DELL R720 (ECGCAT-R4-22, ECGCAT-R4-24, ECGCAT-R4-26)

  • CPU: E5-2650
  • Memory: 192GB
  • Boot Drive: H710 with 4 15K 600GB SAS HDDs (RAID10)
  • Data Drive: Micron P420m 1400GB
  • NIC: Chelsio T580 40Gb (RDMA capable)

After running Enable-ClusterS2D , I run the following cmdlet to create 3 CSVs, one for each node.

Get-ClusterNode |% {New-Volume -StoragePoolFriendlyName S2D* -FriendlyName $_ -FileSystem CSVFS_ReFS -Size 600GB -PhysicalDiskRedundancy 1}

Then run the cmdlet below to create an addition CSV to store scripts, tools, image and results.

New-Volume -StoragePoolFriendlyName S2D* -FriendlyName collect -FileSystem CSVFS_ReFS -Size 138GB -PhysicalDiskRedundancy 1

Then I downloaded Diskspd with VM Fleet from https://github.com/microsoft/diskspd. Copy the VMFleet folder to the one of the node in the above cluster (in my case, I copied it to D:\) and run the script from that node.

.\install-vmfleet.ps1 -source D:\VMFleet

Download the latest Diskspd from http://aka.ms/diskspd and copy the DISKSPD.exe into the folder C:\ClusterStorage\Collect\Control\Tools.

Prepared a Server Core VHD with the following steps if you don’t have one.

  1. I used Convert-WindowsImage.ps1 (https://gallery.technet.microsoft.com/scriptcenter/Convert-WindowsImageps1-0fe23a8f) to convert a Windows Server 2016 WIM image to a Server Core VHD.
  2. Use the above VHD to start a VM and set the initial password. (In my case, I use the password User@123.)
  3. Shutdown the VM (DON’T syspreped the  VM.)
  4. Copy the VHD to C:\ClusterStorage\Collect\. (In my case, the VHD is ENGWS2016COREG2VM.vhdx.)

Run the following script from folder C:\ClusterStorage\Collect\Control\. It created 10 VMs in each node. The step might  take from minutes to hours. It depends on how many VMs you will provision and hardware performance.
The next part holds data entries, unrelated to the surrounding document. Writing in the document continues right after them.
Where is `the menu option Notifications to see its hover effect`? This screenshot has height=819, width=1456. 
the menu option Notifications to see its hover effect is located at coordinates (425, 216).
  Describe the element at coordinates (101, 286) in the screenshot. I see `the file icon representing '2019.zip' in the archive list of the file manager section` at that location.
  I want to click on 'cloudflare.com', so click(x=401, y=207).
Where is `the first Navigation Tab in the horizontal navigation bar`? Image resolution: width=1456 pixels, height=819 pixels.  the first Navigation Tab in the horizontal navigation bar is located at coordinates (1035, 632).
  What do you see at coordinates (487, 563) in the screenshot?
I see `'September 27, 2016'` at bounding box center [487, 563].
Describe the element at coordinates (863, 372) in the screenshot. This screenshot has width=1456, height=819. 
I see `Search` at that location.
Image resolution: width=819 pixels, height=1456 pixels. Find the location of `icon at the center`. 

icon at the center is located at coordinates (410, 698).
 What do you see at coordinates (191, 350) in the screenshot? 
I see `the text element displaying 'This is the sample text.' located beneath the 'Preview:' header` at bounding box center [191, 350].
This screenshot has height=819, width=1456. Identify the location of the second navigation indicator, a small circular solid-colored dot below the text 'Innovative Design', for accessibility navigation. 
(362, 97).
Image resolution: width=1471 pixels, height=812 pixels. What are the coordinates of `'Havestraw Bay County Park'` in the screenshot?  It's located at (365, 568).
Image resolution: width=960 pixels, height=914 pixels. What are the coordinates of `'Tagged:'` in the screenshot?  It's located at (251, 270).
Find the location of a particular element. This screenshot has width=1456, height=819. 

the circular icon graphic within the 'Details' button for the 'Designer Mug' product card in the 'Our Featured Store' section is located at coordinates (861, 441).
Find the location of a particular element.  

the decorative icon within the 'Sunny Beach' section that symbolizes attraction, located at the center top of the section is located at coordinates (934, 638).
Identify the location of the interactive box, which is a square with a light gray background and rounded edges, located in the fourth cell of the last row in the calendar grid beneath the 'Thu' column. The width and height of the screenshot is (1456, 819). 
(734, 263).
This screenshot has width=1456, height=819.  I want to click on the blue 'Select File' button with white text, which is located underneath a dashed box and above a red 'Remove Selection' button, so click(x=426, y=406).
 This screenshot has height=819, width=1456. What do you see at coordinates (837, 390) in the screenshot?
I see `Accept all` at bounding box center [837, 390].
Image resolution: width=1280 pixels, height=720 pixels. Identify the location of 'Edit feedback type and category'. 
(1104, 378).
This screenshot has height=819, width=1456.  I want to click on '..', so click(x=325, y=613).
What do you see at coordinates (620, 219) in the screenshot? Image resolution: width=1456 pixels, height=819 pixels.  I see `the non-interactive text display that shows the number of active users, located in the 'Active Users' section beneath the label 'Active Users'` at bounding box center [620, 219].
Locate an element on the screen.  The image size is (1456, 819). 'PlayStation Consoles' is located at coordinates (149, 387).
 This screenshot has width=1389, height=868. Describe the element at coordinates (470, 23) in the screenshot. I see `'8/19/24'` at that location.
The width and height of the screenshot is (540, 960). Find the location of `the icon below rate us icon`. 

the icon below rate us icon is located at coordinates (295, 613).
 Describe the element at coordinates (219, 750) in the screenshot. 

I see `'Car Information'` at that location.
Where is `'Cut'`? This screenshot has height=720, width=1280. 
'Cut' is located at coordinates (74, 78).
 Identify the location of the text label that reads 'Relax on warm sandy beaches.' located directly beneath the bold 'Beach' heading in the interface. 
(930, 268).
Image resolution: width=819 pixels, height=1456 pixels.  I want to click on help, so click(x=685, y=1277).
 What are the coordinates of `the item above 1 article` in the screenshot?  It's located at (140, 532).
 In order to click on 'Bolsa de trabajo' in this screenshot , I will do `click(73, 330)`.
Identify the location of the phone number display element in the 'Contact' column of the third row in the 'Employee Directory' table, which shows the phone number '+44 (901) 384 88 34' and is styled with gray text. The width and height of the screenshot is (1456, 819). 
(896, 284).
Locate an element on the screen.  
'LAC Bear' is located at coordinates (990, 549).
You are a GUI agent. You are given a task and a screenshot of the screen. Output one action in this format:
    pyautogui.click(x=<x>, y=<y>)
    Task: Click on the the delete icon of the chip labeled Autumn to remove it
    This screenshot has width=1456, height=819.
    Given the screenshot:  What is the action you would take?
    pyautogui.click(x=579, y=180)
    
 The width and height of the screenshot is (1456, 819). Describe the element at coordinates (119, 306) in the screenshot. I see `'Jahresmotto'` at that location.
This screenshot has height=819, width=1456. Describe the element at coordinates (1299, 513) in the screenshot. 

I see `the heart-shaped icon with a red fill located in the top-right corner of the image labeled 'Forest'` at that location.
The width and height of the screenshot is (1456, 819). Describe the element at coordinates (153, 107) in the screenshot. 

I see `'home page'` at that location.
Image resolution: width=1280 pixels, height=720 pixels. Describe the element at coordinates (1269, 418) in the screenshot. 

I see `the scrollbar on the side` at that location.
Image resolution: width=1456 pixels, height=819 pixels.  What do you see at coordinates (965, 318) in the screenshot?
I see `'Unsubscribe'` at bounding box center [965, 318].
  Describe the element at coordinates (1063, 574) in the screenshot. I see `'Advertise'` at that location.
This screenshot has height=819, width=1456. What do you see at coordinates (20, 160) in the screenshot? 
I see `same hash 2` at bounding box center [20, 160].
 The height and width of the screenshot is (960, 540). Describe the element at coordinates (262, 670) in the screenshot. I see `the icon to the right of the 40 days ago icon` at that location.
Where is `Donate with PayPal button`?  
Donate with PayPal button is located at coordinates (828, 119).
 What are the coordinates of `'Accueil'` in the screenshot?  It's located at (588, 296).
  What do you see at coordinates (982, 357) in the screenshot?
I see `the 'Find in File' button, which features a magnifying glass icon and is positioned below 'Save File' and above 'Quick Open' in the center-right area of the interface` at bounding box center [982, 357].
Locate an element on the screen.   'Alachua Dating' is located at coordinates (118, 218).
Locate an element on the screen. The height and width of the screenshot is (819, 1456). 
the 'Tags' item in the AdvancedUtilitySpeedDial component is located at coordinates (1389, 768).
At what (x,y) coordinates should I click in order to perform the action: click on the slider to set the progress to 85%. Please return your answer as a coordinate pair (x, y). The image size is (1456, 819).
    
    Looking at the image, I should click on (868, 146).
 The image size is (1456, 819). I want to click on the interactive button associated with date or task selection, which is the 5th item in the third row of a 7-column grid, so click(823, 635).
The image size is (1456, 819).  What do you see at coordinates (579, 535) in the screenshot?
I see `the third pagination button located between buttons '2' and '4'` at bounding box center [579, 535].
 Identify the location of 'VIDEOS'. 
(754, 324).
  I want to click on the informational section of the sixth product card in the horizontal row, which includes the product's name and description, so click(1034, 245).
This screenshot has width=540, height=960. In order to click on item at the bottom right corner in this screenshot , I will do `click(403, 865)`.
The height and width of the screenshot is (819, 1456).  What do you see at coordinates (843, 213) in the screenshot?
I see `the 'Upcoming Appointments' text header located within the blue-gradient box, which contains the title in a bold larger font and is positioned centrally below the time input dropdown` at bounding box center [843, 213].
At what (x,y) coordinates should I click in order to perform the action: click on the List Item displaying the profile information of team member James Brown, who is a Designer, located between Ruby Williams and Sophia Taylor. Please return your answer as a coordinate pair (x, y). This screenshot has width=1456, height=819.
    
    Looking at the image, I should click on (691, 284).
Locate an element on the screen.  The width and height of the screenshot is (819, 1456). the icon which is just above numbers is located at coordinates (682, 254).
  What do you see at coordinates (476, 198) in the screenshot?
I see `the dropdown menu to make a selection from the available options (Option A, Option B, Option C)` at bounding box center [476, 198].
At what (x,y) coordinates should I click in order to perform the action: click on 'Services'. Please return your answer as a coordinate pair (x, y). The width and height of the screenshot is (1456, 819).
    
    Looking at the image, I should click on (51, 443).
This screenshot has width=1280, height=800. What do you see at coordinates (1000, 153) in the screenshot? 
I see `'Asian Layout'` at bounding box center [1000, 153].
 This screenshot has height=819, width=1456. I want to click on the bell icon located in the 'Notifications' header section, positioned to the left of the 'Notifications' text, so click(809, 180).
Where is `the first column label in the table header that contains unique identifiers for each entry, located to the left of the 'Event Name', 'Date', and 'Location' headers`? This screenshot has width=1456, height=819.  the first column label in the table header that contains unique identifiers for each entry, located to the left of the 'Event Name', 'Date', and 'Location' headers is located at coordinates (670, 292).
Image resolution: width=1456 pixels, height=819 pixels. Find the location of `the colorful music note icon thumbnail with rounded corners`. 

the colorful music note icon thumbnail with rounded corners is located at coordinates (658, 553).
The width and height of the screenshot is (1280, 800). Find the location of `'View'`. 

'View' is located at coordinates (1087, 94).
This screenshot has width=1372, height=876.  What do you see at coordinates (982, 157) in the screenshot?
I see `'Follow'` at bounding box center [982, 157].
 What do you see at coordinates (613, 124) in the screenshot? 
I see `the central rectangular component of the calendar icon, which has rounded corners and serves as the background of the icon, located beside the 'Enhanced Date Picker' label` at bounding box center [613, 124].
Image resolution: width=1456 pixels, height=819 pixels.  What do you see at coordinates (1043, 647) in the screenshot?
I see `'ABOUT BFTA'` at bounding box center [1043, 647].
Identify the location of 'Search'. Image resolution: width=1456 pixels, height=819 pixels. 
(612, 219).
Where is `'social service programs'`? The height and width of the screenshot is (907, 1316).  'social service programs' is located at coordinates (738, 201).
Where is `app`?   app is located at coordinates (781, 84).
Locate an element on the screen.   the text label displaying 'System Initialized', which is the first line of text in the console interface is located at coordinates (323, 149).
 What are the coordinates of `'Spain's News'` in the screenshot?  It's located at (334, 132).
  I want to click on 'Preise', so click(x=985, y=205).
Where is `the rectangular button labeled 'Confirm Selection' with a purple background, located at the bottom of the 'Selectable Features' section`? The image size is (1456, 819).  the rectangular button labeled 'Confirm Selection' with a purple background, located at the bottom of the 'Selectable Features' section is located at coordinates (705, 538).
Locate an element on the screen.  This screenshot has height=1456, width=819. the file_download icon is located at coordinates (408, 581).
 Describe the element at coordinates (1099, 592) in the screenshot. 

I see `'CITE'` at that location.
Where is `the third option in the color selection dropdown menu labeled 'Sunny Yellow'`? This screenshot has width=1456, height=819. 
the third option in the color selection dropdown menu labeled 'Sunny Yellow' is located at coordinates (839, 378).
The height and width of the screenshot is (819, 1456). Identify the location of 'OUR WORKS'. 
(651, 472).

.\create-vmfleet.ps1 -basevhd "C:\ClusterStorage\Collect\ENGWS2016COREG2VM.vhdx" -vms 10 -adminpass User@123 -connectpass User@123 -connectuser "infra\administrator" -nodes "ECGCAT-R4-22","ECGCAT-R4-24","ECGCAT-R4-26"

I used the script below to change the VM configuration to 8 v-cores and 16GB static memory.

.\set-vmfleet.ps1 -ProcessorCount 8 -MemoryStartupBytes 16GB -DynamicMemory $false

Run script below to start all the VMs

.\start-vmfleet.ps1

You may check the console of one or more VMs and make sure there is no error.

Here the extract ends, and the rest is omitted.